Saved data entries:
'''

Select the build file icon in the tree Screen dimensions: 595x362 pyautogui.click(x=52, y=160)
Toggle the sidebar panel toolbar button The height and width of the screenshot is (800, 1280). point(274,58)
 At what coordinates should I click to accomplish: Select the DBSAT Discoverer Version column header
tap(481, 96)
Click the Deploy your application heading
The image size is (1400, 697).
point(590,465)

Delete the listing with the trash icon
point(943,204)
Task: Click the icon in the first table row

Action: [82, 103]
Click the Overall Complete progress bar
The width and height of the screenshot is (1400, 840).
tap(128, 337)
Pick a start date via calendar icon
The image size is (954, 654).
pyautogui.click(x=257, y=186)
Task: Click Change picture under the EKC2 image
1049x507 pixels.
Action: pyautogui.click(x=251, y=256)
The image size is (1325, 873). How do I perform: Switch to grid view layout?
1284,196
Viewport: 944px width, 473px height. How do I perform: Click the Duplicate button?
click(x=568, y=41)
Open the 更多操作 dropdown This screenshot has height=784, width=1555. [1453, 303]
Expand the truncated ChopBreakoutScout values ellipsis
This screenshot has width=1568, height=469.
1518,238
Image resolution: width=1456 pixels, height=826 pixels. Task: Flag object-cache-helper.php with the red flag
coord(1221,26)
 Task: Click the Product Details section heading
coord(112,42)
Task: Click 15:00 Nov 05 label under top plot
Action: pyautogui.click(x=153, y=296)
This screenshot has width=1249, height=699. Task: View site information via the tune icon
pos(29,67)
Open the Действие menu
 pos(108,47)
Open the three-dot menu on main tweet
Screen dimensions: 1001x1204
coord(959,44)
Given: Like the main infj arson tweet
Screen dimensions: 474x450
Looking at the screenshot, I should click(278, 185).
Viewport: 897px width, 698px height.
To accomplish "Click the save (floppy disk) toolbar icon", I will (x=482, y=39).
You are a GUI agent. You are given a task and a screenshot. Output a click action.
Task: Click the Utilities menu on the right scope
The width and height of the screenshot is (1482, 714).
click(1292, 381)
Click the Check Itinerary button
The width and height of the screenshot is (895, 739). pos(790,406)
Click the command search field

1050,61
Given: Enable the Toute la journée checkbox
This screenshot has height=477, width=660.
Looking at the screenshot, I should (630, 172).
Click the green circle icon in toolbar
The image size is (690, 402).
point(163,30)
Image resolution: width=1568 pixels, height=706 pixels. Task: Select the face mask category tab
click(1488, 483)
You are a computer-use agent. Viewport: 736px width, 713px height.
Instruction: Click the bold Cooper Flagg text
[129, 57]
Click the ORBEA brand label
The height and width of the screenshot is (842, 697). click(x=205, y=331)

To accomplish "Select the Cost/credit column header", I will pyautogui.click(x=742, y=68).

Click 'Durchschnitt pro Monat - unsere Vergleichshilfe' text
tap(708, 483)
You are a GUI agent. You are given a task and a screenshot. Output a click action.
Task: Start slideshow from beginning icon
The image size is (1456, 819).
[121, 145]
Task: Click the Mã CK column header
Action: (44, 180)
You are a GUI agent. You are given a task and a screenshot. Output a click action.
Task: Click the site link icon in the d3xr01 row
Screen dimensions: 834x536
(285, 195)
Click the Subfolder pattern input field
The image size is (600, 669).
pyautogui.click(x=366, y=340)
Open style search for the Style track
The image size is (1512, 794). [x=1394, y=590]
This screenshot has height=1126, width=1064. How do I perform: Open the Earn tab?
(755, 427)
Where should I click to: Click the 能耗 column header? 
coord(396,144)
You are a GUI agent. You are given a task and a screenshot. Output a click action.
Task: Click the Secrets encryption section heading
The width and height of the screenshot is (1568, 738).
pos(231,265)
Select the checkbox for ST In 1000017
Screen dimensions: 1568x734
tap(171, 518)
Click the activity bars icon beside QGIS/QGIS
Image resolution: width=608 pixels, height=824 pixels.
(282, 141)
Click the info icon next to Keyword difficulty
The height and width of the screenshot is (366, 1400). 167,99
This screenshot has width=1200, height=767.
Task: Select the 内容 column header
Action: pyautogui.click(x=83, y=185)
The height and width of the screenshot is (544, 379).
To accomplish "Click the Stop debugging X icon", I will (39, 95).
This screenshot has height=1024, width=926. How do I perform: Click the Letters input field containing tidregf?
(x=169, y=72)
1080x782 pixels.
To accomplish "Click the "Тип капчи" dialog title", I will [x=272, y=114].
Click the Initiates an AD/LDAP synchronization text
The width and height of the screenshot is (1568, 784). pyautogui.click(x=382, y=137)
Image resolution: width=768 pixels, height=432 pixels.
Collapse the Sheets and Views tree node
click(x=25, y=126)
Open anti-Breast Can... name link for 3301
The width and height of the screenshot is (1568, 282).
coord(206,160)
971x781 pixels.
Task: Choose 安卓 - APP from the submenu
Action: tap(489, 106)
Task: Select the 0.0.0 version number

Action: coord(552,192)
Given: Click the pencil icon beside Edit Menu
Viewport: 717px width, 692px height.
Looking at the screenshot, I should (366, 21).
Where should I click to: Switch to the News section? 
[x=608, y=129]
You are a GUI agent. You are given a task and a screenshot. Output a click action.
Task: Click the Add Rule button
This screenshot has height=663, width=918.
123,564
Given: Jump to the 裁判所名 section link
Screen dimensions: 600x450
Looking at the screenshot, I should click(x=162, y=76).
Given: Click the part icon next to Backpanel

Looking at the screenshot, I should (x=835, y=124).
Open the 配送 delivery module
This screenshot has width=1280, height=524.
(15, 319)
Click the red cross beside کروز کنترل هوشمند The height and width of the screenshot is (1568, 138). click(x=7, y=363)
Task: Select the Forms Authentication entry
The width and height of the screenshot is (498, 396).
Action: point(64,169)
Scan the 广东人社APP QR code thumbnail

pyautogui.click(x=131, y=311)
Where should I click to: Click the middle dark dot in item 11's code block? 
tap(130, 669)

'''

(TASK TO COMPLETE):
Each line carrying the string "will" should be copied out from the entries.

(THE COMPLETED TASK):
To accomplish "Click the save (floppy disk) toolbar icon", I will (x=482, y=39).
To accomplish "Select the Cost/credit column header", I will pyautogui.click(x=742, y=68).
To accomplish "Click the Stop debugging X icon", I will (39, 95).
To accomplish "Click the "Тип капчи" dialog title", I will [x=272, y=114].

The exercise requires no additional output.